Cash can appear safe and provide peace of mind, but what is the true cost ...?

Weare naturally averse to risk and therefore more heavily impacted by losses than gains. The horror stories stick in our minds and disconnect us from the rational and logical plan we have implemented, or intend to.

 

Many will distance themselves from the volatility of financial markets without considering the costs of doing so, the market exposure they may already hold, and the accessibility of this area of investment. Stocks and shares are not the reserve of the wealthy and cash rich, rather they are a key instrument in most people’s financial plans, particularly if they are private pension holders(including auto-enrollment).

 

The Costs of Cash

 

Putting your money ‘under the bed’ or in a high street bank account provides certainty, provides accessibility and the latter, provides £85,000 of ‘insurance’ against failure (the Financial Services Compensation Scheme (FSCS) which protects against institutional failures).  

 

These attributes are key to investor peace of mind …  offering a home for monies with a known purpose in the short-term (fixing that 3-year old oven that is conveniently just out of warranty, thanks CDA … hypothetically) and a ‘rainy day fund’ (consider how a loss of income or a money shock could impact you).

 

But there’s an inherent risk to cash holdings that is not always considered or understood; namely, inflation.

 

I was apoplectic when I heard Quality Street would be reducing the chocolate in their Christmas tubs by 50g … and I was also pretty ‘miffed’ when fuel, groceries and council tax shot up. Paying more and/or receiving less is inflation in action. The diminishing spending power of the pound impacts future provision and can undermine savings discipline and the retirement story.

 

To match the £100 you safely stored in 2019 pre-Covid, you would now need £128 –that’s a 22% loss of spending power!

 

The ‘opportunity cost’ (the loss of the value of an alternative option) is the other consideration …

 

The performance of the financial markets over the last 12-months has been excellent.

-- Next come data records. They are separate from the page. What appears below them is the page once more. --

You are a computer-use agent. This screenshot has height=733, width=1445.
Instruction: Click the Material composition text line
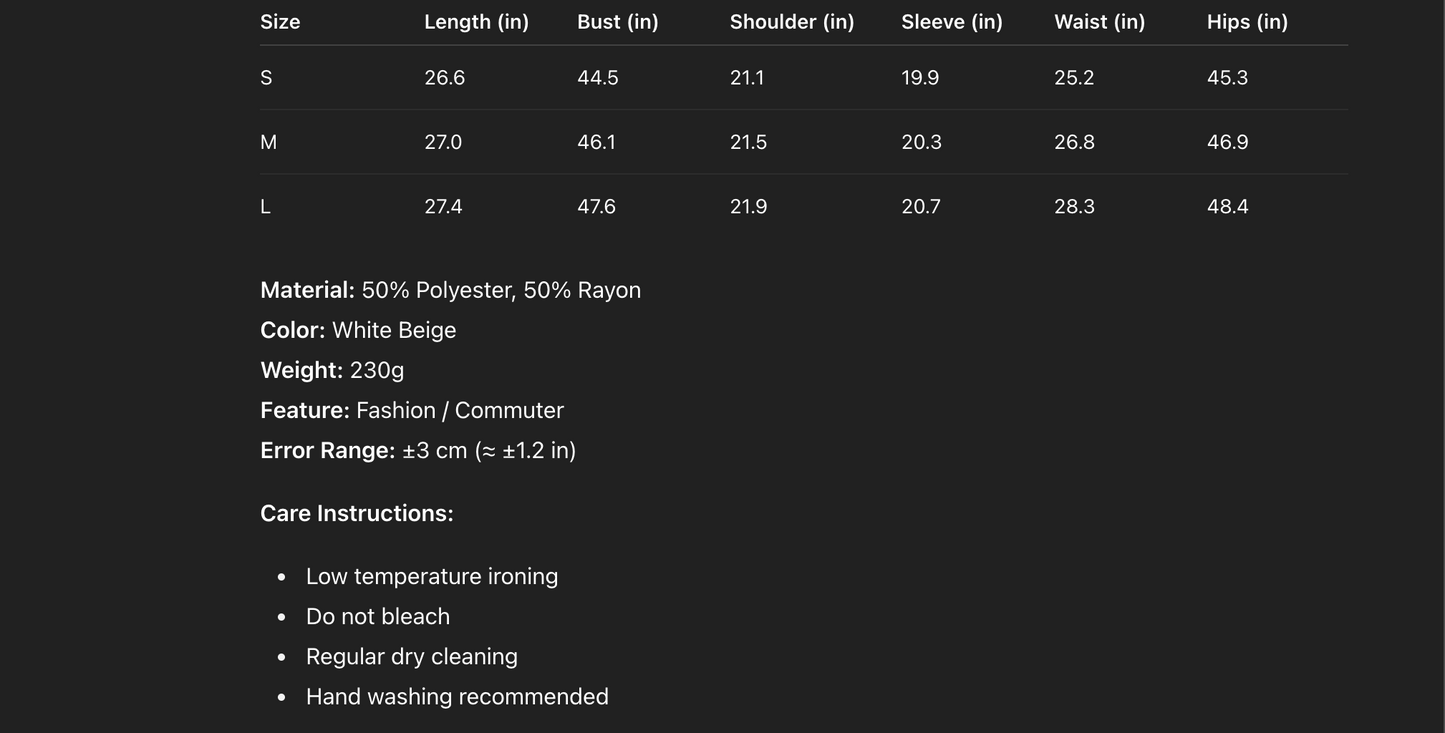pyautogui.click(x=450, y=290)
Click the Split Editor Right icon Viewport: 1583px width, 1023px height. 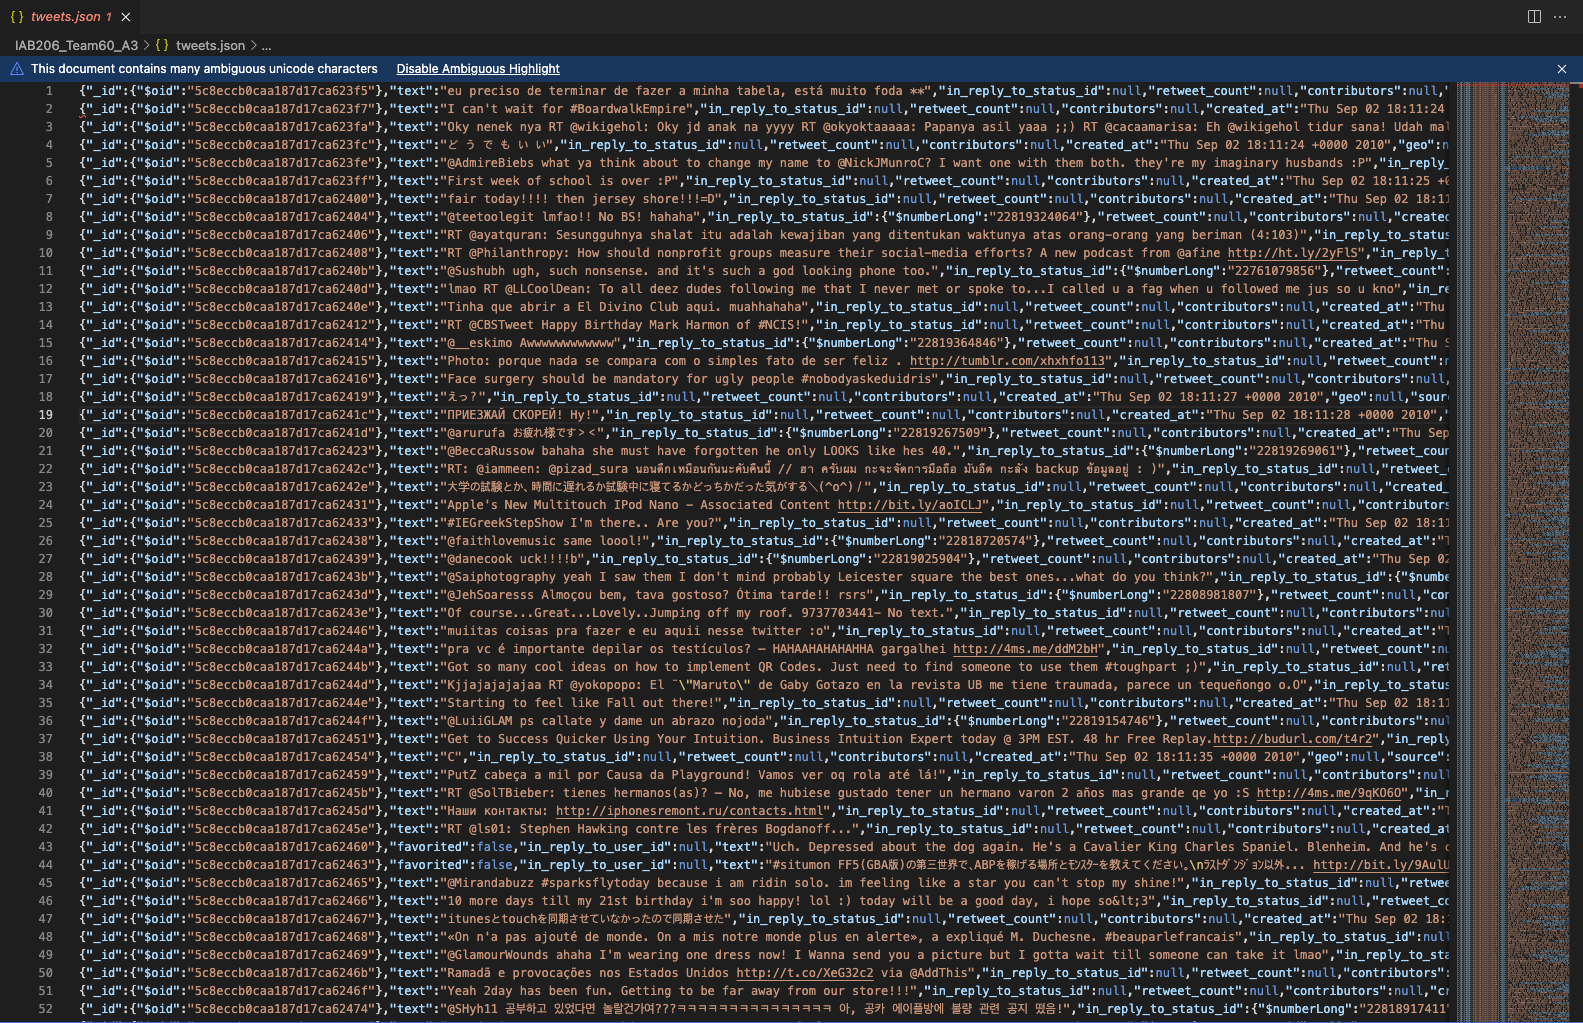point(1534,16)
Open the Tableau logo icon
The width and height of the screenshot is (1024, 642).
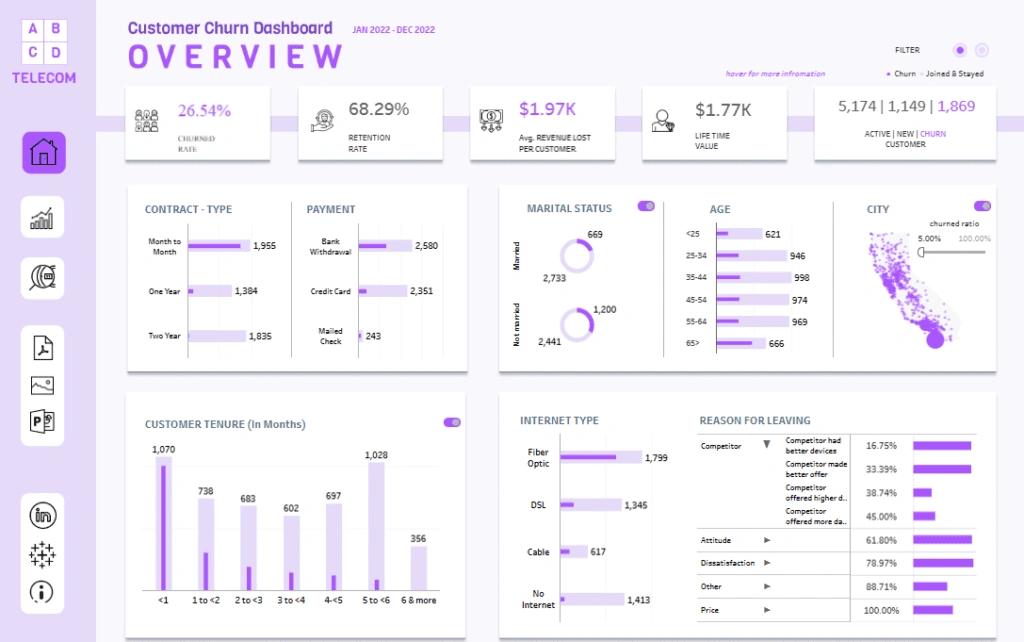point(43,554)
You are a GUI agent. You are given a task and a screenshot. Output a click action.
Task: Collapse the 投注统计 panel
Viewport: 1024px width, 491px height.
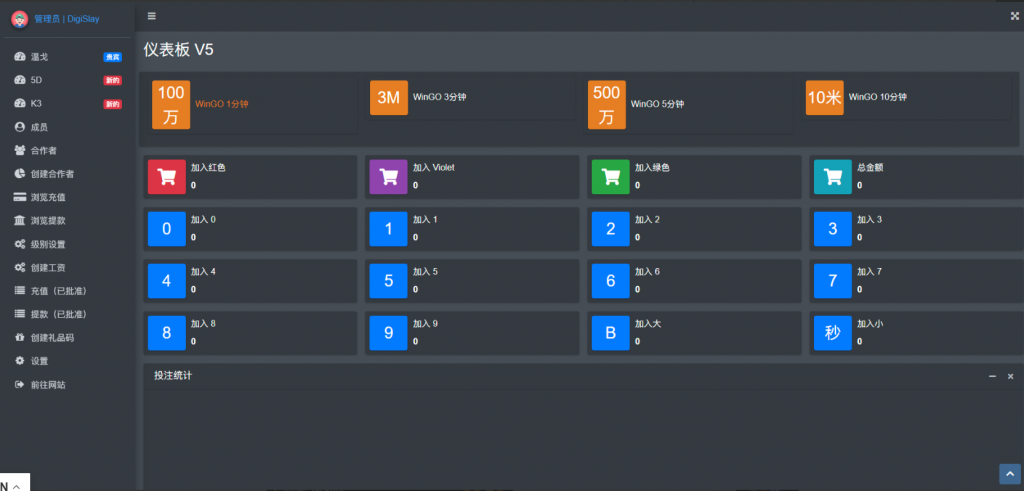tap(992, 376)
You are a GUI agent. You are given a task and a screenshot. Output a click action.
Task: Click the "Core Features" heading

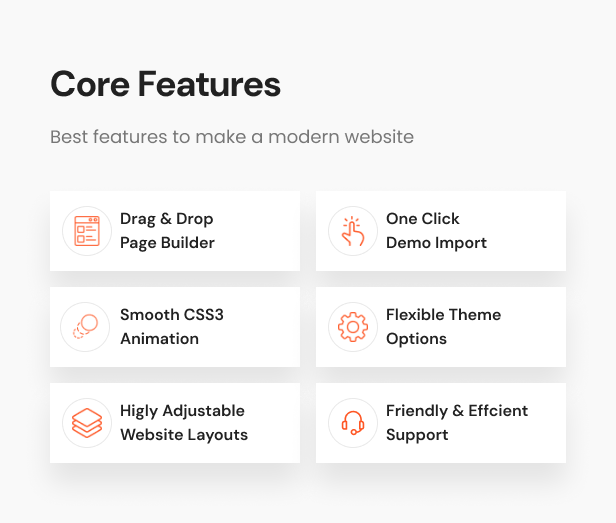pyautogui.click(x=165, y=85)
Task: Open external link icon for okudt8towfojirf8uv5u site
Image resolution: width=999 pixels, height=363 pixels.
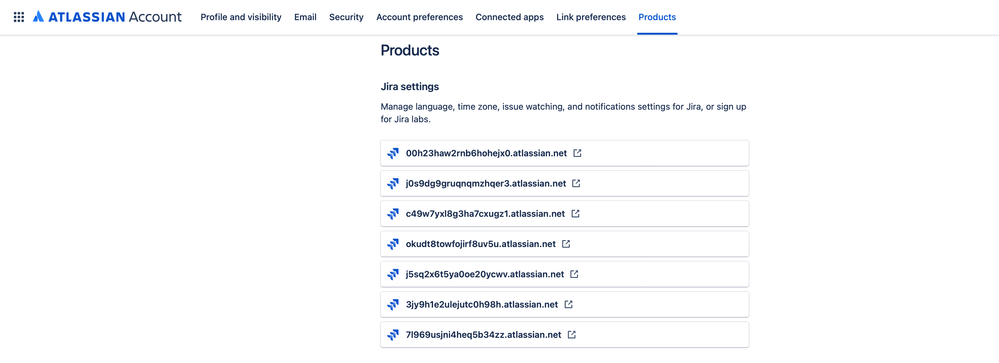Action: pos(566,244)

The highlights over the period include the Nasdaq-100 (containing US tech-stocks) returning c. 24% to investors; the FTSE-100 (hosting the UK’s largest companies) growing by over 11%; Japan’s Nikkei 225 producing a year-on-year gain of over 16%; and the German DAX40 (a benchmark of Europe’s largest economy) climbing by c. 28%.

 

Plus the passive income generated by dividend paying stocks must be considered; for instance, the FTSE-100 paid c. 3.3% to investors over the period. That ‘fantastic’ 5% or 6% rate you shopped around for and secured 12-months ago, now looks poor value against equity investment. There’s a place for cash and bonds, but is your exposure too high?

 

Of course stock market investment is volatile and requires a capacity for loss – the record highs we’re seeing may indicate a correction is due -, but the long-term prospects remain strong. Furthermore, history evidences the benefits of early investment, conviction in your choices and diversification of assets.

 

As my colleague reminded me, “there are two types of investor: those who can’t time the markets and those who don’t know they can’t time the markets”.